TECHNOLOGY TRANSACTIONS, OUTSOURCING, AND COMMERCIAL CONTRACTS NEWS FOR LAWYERS AND SOURCING PROFESSIONALS

Rise of Text-to-Speech AI Models Part 2: Data Protection Issues

In Part 1 of our series on Text-to-Speech AI Models (TTS Models), we highlighted questions that should be considered from an intellectual property perspective. In this Part 2, we provide a high-level overview of data protection concerns of which to be aware. Given the specific nature of the product source—voice being the core element of input and output data for TTS Models—it is crucial to be mindful of data protection requirements, especially in an era of heightened attention to privacy rights.

Voice as Personal Data

Many regulators around the globe have implemented a broad definition of personal data similar to that provided in Article 4(1) of the EU General Data Protection Regulation (GDPR):

[A]ny information relating to an identified or identifiable natural person (“data subject”); an identifiable natural person is one who can be identified, directly or indirectly, in particular by reference to an identifier such as a name, an identification number, location data, an online identifier or to one or more factors specific to the physical, physiological, genetic, mental, economic, cultural or social identity of that natural person.

Following the GDPR’s approach, many jurisdictions classify a person’s voice as personal data. In contrast to classic data protection scenarios where two or more identifiers (e.g., a name and an address) are required to classify information as personal data, a person’s voice alone is recognized as personal data. This is particularly true where the voice belongs to a famous person or celebrity, as such a voice is distinctive due to the person’s reputation and fame.

Recognizing a voice as personal data imposes specific requirements on how voice data can be collected, the purposes for which it can be processed, the duration for which it can be stored, and how it can be processed and transferred to third parties.

Arguably, the synthesized voice itself, if fully reproducing the original voice of the performer and potentially allowing the identification (especially if the performer’s speech patterns and other characteristics are widely known), will likely fall within the definition of personal data.

Voice as Biometric Data

Furthermore, as voice relates to physical and physiological characteristics of individuals and can be used to uniquely identify them, it could be classified as biometric personal data. This is the case, for example, under the GDPR. Similarly, the California Consumer Privacy Act (Cal. Civ. Code 1798.140(c)) explicitly classifies voice recordings as biometric information:

Biometric information includes, but is not limited to, imagery of the iris, retina, fingerprint, face, hand, palm, vein patterns, and voice recordings, from which an identifier template, such as a faceprint, a minutiae template, or a voiceprint, can be extracted, and keystroke patterns or rhythms, gait patterns or rhythms, and sleep, health, or exercise data that contain identifying information.

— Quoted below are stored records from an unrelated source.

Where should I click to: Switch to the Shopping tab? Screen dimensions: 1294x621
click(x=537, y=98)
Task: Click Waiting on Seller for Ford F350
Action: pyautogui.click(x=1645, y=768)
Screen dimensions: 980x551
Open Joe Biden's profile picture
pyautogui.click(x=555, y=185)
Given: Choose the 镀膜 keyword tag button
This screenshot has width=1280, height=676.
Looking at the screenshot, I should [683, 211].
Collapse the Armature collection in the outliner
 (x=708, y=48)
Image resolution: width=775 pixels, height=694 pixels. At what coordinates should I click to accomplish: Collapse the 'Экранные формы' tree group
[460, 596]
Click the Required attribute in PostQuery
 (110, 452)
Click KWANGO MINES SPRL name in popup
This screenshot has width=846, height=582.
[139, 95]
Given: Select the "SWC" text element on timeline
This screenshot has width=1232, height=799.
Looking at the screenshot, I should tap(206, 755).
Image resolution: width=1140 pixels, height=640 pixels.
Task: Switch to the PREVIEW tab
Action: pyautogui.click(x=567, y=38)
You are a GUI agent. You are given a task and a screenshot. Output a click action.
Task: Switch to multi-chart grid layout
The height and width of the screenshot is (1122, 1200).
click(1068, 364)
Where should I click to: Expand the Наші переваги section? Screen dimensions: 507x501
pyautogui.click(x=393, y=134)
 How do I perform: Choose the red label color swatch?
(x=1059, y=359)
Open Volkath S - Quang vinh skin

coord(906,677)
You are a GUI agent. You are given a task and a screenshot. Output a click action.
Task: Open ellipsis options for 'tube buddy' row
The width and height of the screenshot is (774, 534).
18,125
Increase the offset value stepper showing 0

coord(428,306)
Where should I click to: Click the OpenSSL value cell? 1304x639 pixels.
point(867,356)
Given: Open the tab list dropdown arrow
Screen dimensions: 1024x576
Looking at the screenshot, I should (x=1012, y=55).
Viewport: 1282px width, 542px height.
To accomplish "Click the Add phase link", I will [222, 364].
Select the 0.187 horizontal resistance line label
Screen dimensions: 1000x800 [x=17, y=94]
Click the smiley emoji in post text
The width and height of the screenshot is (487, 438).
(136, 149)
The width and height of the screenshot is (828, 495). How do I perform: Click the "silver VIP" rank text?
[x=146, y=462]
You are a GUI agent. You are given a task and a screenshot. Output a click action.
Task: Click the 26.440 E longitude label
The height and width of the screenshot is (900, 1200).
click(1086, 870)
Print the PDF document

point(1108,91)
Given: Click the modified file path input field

If a voice is considered biometric data in a relevant jurisdiction, it often entails additional obligations and restrictions. They must be carefully addressed in agreements related to the licensing of voice data sets for training purposes, engaging performers, or outsourcing the TTS Models.

In closing, because the TTS Models rely heavily on voice data, it is essential to navigate the complexities of data protection regulations. Recognizing voice as personal and potentially biometric data requires stringent adherence to legal requirements regarding data collection, storage, processing, and transfer.